E lasciateci divertire
Romano Prodi promette mari e monti. Dall’abolizione dell’Irap alle privatizzazioni, dal taglio della burocrazia alla riforma dell’amministrazione pubblica, da nuovi posti di lavoro a tempo indeterminato all’incremento della ricerca e degli investimenti in campo energetico. Sembra Silvio Berlusconi.
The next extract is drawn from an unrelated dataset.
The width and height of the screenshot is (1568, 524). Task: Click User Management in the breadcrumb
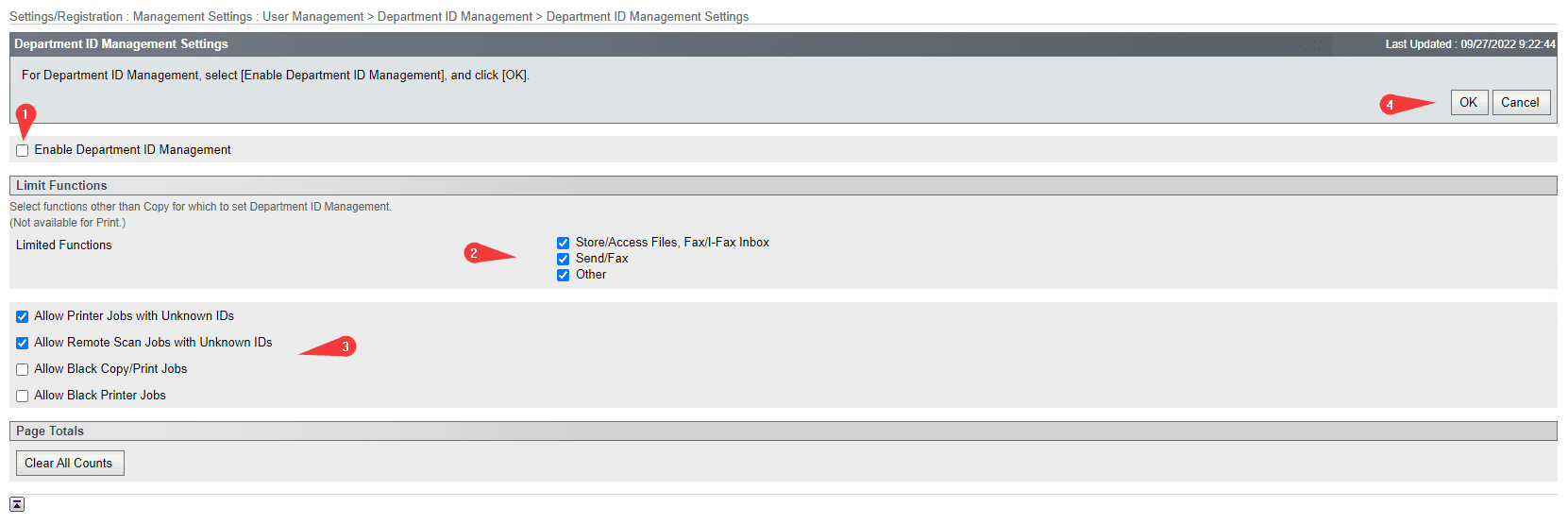[x=312, y=17]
Con parecchie non lievi differenze rispetto al folle Cavaliere che è riuscito a dilapidare un patrimonio di fiducia senza precedenti nell’Italia postdegasperiana. Berlusconi è un uomo talmente ricco e padrone delle sue truppe, che avrebbe potuto coronare sul serio il sogno napoleonico di lasciare memoria indelebile di una rivoluzione liberale per l’Italia. Prodi è un sopravvissuto dello statalismo di prima repubblica e il suo milieu rimane quello del vecchio partito della rendita, le sue truppe quelle di un sindacato fondato sui pensionati e sulla forze “propulsive” del pubblico impiego.
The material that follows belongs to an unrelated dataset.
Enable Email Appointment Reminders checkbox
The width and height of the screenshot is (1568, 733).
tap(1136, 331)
Berlusconi si era inventato l’armata Brancaleone di Forza Italia e ha avuto dalla sua parte il leghismo grezzo ma laborioso del Nord, i liberi movimenti cattolico-popolari, lo spirito disordinato ma creativo dei ceti delle partite Iva. Prodi deve tenere insieme tutto e il suo contrario. La vernice rossa di Bertinotti e i voti di scambio di Mastella. L’asineria politica di Pecoraro Scanio e il partito democratico di Michele Salvati. Soprattutto, naturalmente, Prodi rappresenta il solito, vecchio, avvizzito salotto buono che va da Via Solferino alla Fiat, dall’Ingegner De Benedetti allo Scarparo. Dietro di lui le banche, sotto di lui il popolo dei festival dell’Unità e il “grande modello” di amministrazione delle regioni Emilia-Romagna, Umbria e Toscana, con risorse che pescano direttamente nelle casse dello Stato e posti di lavoro a pieno regime clientelare. Dovesse vincere Prodi, se va bene l’Italia sarà la versione di sinistra e politicamente contenuta dalla camicia di forza europea della Grecia dei colonnelli. Se va male, l’Italia sarà la penisola Marocchina dell’Europa.
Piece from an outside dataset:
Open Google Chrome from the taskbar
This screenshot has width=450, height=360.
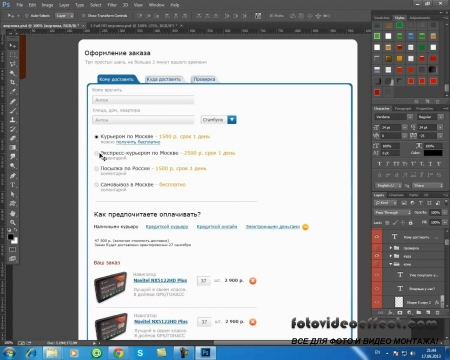tap(118, 353)
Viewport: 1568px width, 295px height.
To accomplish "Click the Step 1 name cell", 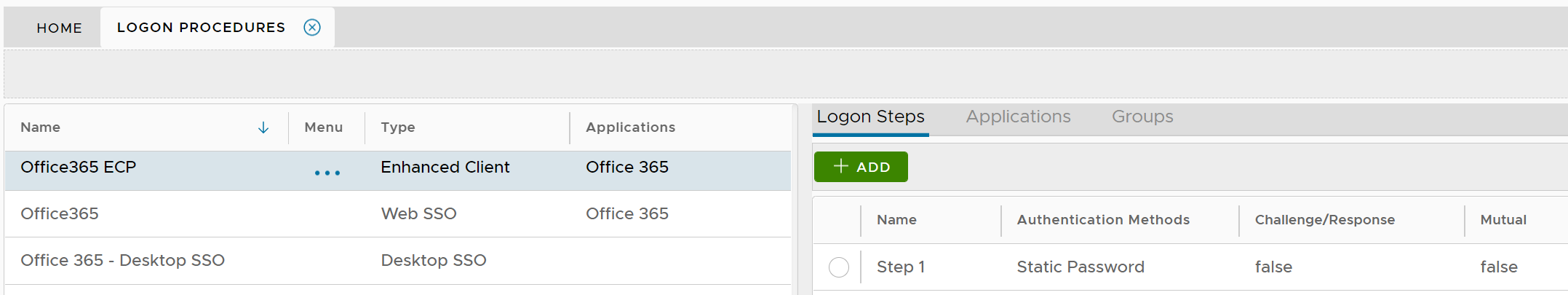I will [x=901, y=267].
Perciò, dovremmo aspettarci qualche segno di riscossa da parte di un centro-destra che, come nota giustamente Ilvio Diamanti, sembra già rassegnato alla sconfitta? è normale la resa al mesto rompete le righe, con l’Udc che corre da sola (e si capisce la sua richiesta di una legge elettorale più proporzionalista) e il “Cavaliere 10 e lode” che si accontenterebbe di piazzare i suoi cento, o giù di lì, impiegati parlamentari a cura del proprio orticello industriale (così che, dopo la sconfitta, l’affare con De Benedetti si potrà concludere senza conati d’indignazione dei vecchi catoni)? Non è normale.
L’Italia non si merita il ritorno delle anime morte. Fatevi venire qualche idea o per lo meno fate eleggere uno Zapatero. Che così almeno ci divertiamo.